Sono passati ben ventiquattro anni dall’esordio discografico di Sebastian Bach, quando insieme agli Skid Row si presentò al mondo pubblicando l’omonimo debutto: da quel momento nulla fu più come prima!
Sono bastati un paio d’album – l’altro è “Slave to the grind” – a far entrare il biondissimo Bach nella storia della musica hard rock ed a farlo ricordare per sempre dagli appassionati del genere e non.
Mai come in questo caso, il successo, arrivato in maniera così fulminea, portò anche all’altrettanto repentino scioglimento della band. Fu così nel 1996, dopo la pubblicazione dell’opaco “Subhuman Race”, le strade di Bach e del resto degli Skid Row si divisero per non incontrarsi mai più.

Oggi le voci di una possibile reunion sono sempre più forti e i messaggi di riappacificamento tra i componenti del gruppo sono sempre più frequenti; ma la realtà odierna ci porta ancora a prendere in esame un album – questa volta dal vivo – di Sebastian Bach in versione solista, intitolato “ABachalypse Now”.
Nonostante il singer statunitense abbia pubblicato due release in studio – “Angel down” e “Kicking & screaming” – questo live pesca a piene mani dal repertorio della sua band d’origine: proseguendo nell’ascolto capiremo il perché.
Il packaging si presenta con due cd, con all’interno rispettivamente le esibizioni al festival francese Hellfest e al Club Nokia di Los Angeles; mentre per quanto riguarda il dvd, troviamo le suddette esibizioni, più quella al Graspop festival in Belgio ed un tris di videoclip.
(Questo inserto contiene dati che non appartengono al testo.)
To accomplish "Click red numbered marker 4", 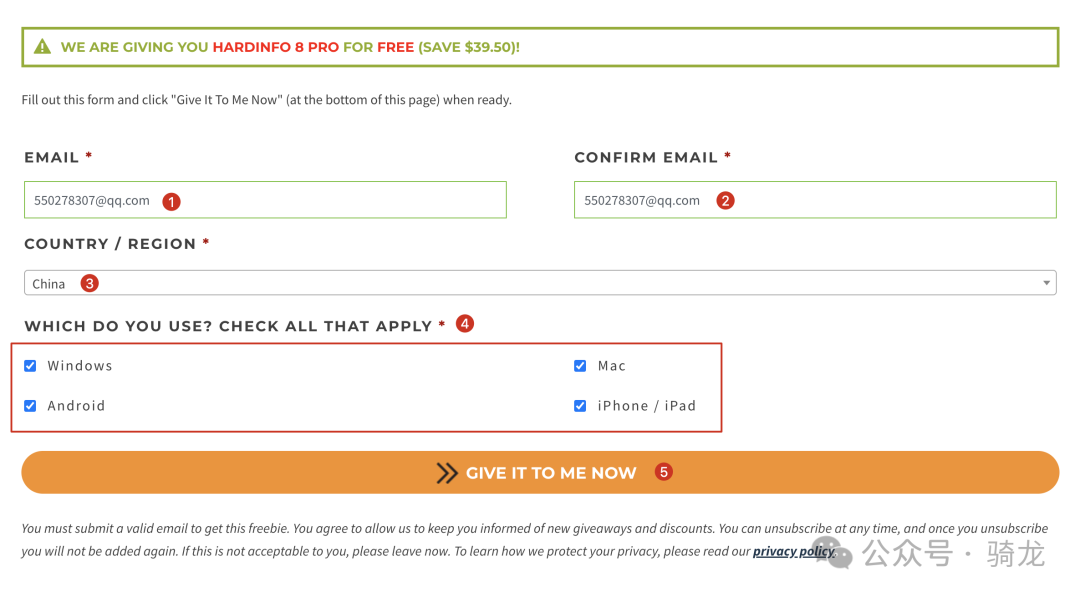I will click(x=465, y=324).
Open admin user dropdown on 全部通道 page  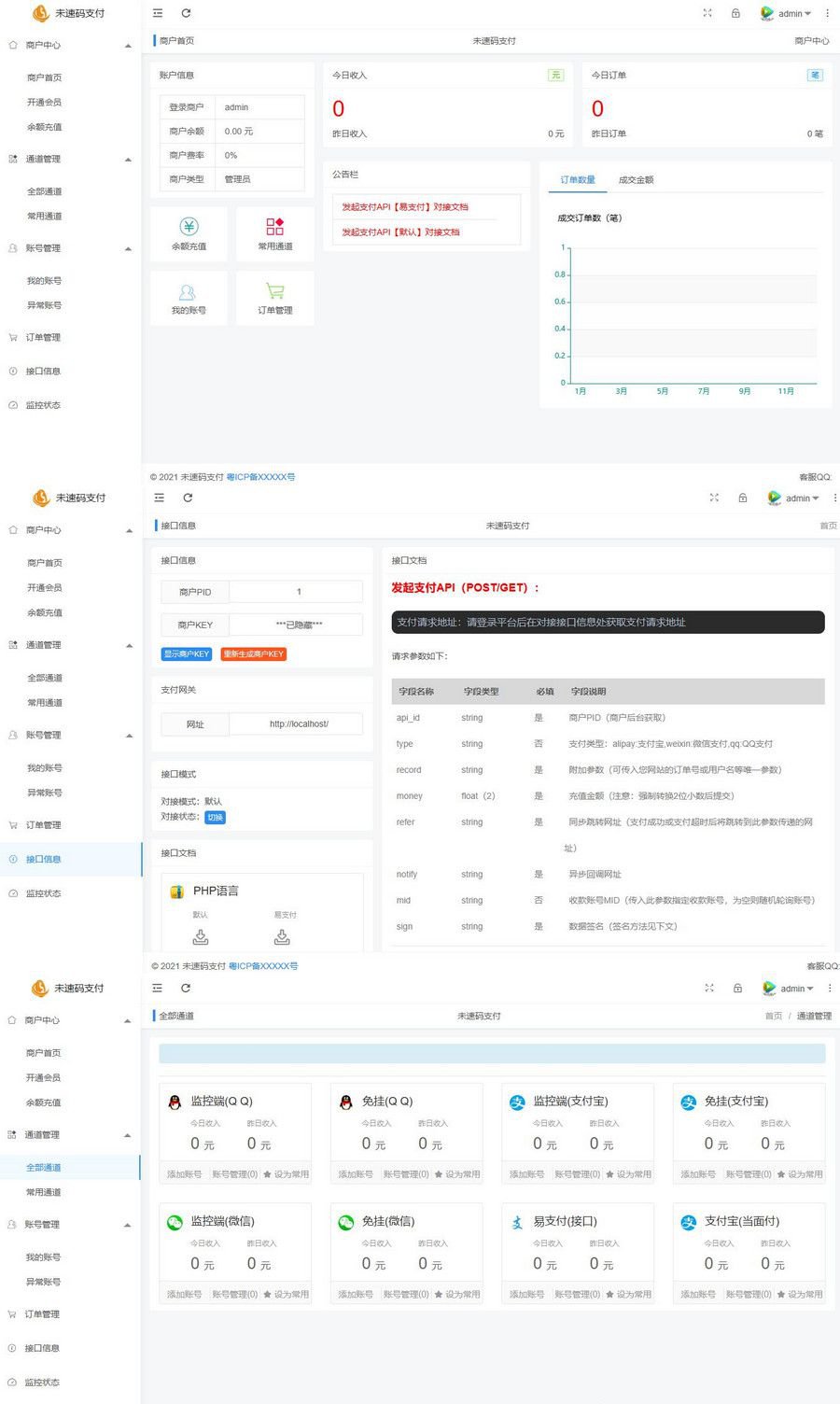[x=789, y=989]
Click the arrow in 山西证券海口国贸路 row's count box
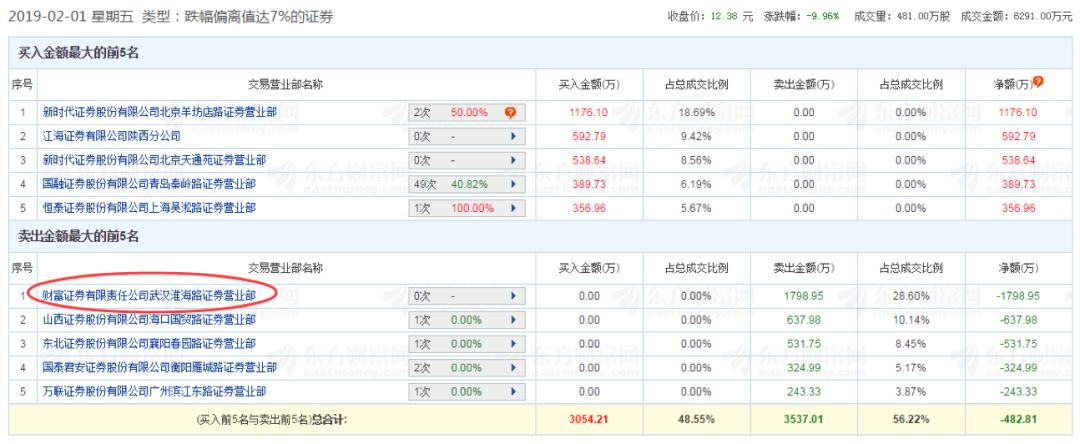 click(515, 320)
Dando un’occhiata alle scalette, la prima cosa che balza all’occhio e che, inevitabilmente, va computata come una critica, è il fatto di proporre praticamente le stesse canzoni su entrambi i dischi. Una cosa abbastanza inutile, che porta a non andare oltre l’ascolto di uno solo dei due supporti.
Senza dubbio, un disco singolo con tracce tutte differenti sarebbe stato più opportuno, magari con un collage da più date, ma tant’è.
Venendo alla musica suonata, Seb decide di aprire la sua esibizione francese premendo sull’acceleratore con “Slave to the grind”, suonata ancora più veloce di quanto già fosse in origine; scelta abbastanza discutibile, su un brano spedito già di suo.
La band dimostra comunque di essere ben rodata e formata da buoni turnisti: il giovanissimo chitarrista Nick Sterling – 23 anni – e i “navigati” Johnny Chromatic – chitarra –, Jason Rappise – basso – e Bobby Jarzombek alla batteria, quest’ultimo in particolare già membro di Riot e Halford.
Ovviamente non hanno bisogno di presentazione le varie “Here i am”, “18 & life” o “Monkey business”: chiunque conosce il valore e la bellezza di questi brani ed è innegabile che il  riascoltarle fa sempre un certo effetto. Tutte tracce che trasmettono sempre grandi emozioni, pure se la prestazione vocale di Bach risulta più sporca e fin troppo aggressiva – più da urlatore che da cantautore – tanto da penalizzare soprattutto gli episodi più lenti e creare un pelo di confusione in quelli veloci.
Va detto ad ogni modo, che il singer americano anche negli anni d’oro degli Skid Row, dal vivo non ha mai brillato particolarmente per pulizia e tecnica nel cantato.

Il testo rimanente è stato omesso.